Extracted entries ->
□ □ □ □ □

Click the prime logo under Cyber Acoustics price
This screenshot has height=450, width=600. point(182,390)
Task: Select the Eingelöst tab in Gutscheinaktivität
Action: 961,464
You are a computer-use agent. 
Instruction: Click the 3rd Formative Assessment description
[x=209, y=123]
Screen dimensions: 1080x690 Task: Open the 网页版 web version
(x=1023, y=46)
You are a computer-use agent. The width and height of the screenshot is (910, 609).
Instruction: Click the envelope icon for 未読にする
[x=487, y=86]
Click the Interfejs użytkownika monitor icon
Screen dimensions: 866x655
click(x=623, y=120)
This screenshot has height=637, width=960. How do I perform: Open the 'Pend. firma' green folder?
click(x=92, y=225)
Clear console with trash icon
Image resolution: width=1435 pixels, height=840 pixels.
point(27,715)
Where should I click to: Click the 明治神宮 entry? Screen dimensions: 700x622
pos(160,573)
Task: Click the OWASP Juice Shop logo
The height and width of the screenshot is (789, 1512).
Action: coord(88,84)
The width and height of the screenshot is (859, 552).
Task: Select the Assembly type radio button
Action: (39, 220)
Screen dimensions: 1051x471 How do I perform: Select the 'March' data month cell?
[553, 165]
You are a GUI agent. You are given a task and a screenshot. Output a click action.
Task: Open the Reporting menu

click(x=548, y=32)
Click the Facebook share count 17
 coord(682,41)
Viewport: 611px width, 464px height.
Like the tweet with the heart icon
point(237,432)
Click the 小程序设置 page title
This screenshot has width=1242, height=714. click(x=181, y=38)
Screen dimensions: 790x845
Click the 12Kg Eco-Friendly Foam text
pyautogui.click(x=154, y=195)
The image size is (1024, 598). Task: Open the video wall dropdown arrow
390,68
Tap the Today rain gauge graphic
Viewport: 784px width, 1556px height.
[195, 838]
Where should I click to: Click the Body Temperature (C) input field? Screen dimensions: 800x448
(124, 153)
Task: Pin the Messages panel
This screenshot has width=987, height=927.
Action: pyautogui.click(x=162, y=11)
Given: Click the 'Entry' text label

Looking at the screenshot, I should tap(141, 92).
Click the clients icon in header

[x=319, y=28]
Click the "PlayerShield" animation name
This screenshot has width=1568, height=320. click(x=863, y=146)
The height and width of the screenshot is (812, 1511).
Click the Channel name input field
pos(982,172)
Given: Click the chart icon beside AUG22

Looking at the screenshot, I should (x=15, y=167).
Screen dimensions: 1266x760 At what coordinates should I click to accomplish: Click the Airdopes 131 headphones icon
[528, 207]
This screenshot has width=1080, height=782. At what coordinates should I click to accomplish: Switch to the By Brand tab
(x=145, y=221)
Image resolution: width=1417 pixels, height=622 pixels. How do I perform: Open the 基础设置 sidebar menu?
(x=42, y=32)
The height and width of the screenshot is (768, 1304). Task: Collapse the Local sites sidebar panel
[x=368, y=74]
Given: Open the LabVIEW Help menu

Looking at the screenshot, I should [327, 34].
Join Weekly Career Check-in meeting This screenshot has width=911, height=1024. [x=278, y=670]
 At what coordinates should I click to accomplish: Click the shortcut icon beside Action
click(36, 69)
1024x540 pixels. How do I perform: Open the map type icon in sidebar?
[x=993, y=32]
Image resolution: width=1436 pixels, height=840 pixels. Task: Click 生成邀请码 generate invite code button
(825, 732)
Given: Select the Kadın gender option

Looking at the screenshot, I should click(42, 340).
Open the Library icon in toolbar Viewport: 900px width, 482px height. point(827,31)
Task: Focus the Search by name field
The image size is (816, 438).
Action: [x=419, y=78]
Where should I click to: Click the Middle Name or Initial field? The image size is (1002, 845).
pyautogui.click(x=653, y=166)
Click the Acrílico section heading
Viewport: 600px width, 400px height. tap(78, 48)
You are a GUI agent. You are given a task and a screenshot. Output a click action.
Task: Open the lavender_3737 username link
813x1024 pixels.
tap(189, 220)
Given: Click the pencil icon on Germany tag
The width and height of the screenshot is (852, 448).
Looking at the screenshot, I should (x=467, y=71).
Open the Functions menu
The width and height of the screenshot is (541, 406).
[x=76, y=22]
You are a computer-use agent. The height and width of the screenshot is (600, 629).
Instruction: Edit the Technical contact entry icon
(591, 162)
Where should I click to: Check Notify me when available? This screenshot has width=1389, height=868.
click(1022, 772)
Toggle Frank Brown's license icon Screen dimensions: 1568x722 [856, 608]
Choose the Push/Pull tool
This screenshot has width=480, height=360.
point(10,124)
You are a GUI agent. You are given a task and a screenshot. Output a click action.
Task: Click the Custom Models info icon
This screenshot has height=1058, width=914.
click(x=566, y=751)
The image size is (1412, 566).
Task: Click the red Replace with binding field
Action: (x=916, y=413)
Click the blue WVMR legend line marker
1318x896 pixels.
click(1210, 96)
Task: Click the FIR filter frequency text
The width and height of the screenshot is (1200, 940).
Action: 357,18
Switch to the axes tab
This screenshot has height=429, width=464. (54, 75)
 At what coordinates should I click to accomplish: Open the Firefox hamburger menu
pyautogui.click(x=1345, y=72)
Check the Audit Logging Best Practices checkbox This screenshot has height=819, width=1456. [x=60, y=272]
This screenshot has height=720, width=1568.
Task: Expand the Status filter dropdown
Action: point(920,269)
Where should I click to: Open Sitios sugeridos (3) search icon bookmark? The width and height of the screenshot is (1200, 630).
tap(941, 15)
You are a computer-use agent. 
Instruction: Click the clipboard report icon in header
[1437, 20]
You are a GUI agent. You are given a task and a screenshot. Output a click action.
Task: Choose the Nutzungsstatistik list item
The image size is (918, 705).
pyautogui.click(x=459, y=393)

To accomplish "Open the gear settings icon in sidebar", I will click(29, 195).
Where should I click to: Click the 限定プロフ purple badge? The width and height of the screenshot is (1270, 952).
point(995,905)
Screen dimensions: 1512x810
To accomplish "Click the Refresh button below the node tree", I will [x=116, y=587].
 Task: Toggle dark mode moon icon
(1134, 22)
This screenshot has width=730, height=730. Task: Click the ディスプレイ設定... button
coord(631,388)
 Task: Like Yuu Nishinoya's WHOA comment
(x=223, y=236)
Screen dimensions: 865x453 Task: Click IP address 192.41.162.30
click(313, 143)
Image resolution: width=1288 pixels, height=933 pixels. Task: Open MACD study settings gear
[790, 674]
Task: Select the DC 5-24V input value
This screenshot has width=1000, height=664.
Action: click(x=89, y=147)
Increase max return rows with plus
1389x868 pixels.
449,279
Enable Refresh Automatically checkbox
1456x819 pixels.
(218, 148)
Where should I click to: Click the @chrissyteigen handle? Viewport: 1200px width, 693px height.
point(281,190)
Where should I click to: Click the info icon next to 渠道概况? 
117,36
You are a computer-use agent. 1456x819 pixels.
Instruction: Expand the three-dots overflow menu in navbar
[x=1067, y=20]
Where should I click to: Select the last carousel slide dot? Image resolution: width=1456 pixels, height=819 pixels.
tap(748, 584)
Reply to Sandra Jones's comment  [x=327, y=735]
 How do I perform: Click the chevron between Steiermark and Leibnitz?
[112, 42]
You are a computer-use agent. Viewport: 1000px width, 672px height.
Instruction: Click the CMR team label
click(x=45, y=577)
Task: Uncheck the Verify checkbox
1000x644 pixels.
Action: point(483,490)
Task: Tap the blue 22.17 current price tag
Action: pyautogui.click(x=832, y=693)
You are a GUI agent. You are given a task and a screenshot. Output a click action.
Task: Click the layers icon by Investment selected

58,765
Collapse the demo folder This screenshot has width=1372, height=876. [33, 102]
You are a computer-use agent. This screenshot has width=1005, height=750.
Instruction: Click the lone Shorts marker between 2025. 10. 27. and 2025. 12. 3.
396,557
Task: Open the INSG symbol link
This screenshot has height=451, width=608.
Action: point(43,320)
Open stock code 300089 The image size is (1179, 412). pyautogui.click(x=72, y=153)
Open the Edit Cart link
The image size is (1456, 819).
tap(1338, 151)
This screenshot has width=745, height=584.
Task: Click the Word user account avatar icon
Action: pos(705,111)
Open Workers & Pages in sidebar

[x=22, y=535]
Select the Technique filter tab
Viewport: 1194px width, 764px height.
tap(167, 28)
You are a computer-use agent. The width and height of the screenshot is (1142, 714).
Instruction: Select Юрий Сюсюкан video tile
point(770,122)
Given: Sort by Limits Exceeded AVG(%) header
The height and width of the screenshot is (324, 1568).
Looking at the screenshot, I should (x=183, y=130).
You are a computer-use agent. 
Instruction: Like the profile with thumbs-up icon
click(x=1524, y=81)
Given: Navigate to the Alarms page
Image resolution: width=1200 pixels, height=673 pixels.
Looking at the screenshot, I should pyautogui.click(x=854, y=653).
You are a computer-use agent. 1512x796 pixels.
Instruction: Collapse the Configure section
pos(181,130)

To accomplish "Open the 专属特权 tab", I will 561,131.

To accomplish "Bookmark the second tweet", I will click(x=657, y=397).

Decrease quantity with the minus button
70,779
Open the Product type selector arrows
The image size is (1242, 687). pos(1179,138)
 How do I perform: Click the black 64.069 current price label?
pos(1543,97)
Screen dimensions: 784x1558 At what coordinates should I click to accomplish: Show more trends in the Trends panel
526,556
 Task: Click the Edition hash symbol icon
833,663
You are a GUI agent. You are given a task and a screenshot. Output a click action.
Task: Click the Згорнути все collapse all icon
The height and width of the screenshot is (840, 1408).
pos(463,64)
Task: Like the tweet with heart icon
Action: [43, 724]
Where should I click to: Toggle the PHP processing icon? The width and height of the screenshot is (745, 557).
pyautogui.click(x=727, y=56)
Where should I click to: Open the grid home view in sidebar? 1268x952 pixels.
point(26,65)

□ □ □ □ □

Given problem ->
Copy out the data from the line with "1024x540 pixels. How" to the line with "Action: [x=419, y=78]", substituting "Bookmarks" for "Library" and leaving everything else unchanged.

Full output ->
1024x540 pixels. How do I perform: Open the map type icon in sidebar?
[x=993, y=32]
Image resolution: width=1436 pixels, height=840 pixels. Task: Click 生成邀请码 generate invite code button
(825, 732)
Given: Select the Kadın gender option

Looking at the screenshot, I should click(42, 340).
Open the Bookmarks icon in toolbar Viewport: 900px width, 482px height. point(827,31)
Task: Focus the Search by name field
The image size is (816, 438).
Action: [x=419, y=78]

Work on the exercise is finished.